We will see if the Heat have a better answer for him this time around. Both the Sixers and Miami are coming off of regrettable losses, and with Butler Bowl 2 figuring to fire up the home crowd, it should be another fun one in South Philly on Wednesday night.
• The minor controversy with backup guard Trey Burke and his father has already basically come and gone, but two figures in the madness had a chance to speak up on Tuesday: Kyle O'Quinn, who liked an Instagram post sharing Burke's message, and Brett Brown, the coach in charge of doling out minutes. Here's what they had to say.
Brown: "No I don't [have a comment]."
Well, fair enough. The head coach doesn't want to go down that road. O'Quinn had a bit more to say.

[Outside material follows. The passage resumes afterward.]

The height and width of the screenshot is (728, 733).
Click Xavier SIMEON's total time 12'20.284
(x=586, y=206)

I like pretty much everything on Instagram that's Sixer-related. That's why I follow those pages, I think they support us during the good times and bad times, so I kind of just, if you noticed that was a tweet posted on Instagram, so I just liked the post on Instagram. It's not like I went and retweeted it, commented, shared my thoughts...in your eyes social media is social media, to be honest I didn't even know that was his dad's Twitter handle, I've met him several times, he has always been Mr. Burke to me. Name like that, I didn't catch it, I just liked it because it was a fan sharing some insight on the game."

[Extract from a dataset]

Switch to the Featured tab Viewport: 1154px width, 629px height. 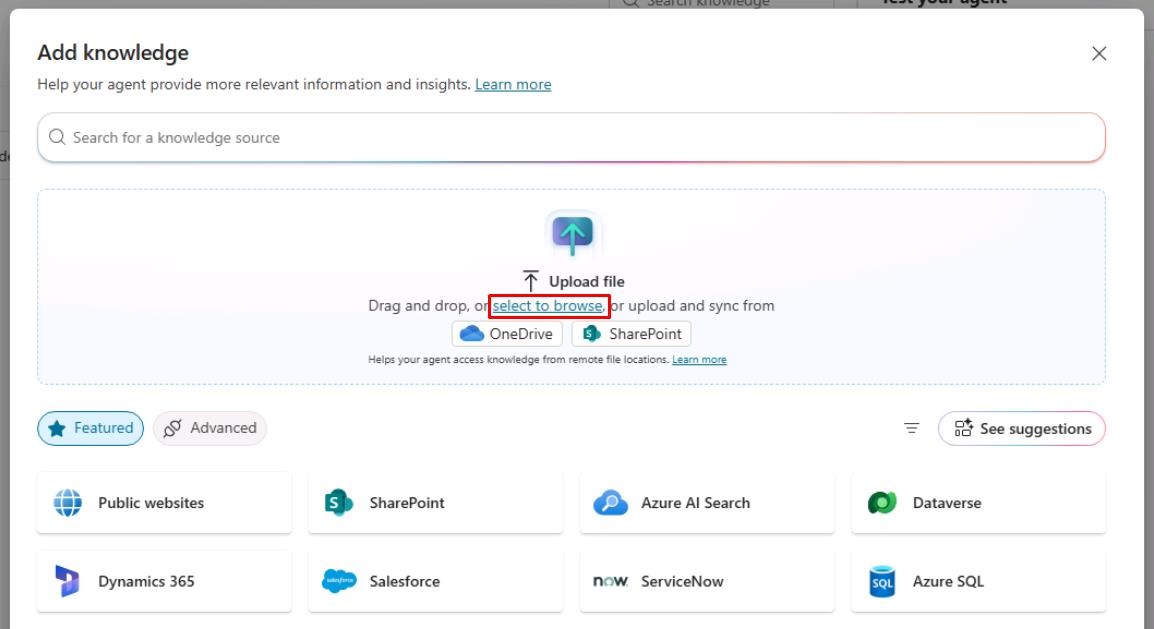click(91, 428)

It had nothing to do with me, it was just a Philly post. A like is kind of like an acknowledgment, so if a guy goes down on another team and I like that post, am I cheering that on? I don't think so, I'm just acknowledging it. If I want to add a comment to say my thoughts, I will. But a like I think is a little harmless.
We're all entitled to our own opinions on this one, but I would liken this to Billy Madison's answer on the Industrial Revolution's impact on the modern novel.
• Josh Richardson told reporters his official health prognosis at the moment was, "doing aight," which is not exactly what you want to hear from a guy returning from a hamstring problem. But Richardson says it's another issue holding him back at the moment, with his shooting wrist sore as a result of the play in Boston where the NBA ruled he got away with an uncalled foul.
"My hamstring feels good but I hurt my wrist a little bit in Boston, so it's been kind of tough shooting and flicking my wrist. But hopefully, I'm getting better and recover from that," Richardson said. "The controversial play at the end of the game on the inbound, we both like flew, my whole body landed on my wrist."
• If you're looking for a reason Matisse Thybulle has succeeded as a rookie on a loaded team, look no further than his willingness to learn. Tobias Harris (along with a lot of the other veterans) have taken him under their wing as sort of their "little brother," and Harris thinks his mentality has been unique for a guy arriving to the NBA with credentials and clout.
"We take him under the wing as the little bro, and I think not many young players really allow that sometimes," Harris said Tuesday. "A lot of young players come in with expectations and not the willingness to learn as much as he has. I think That's what separates him, he wants to learn and wants to be a very great player, wants to help the team. And everybody fuels off of that and embraces that too."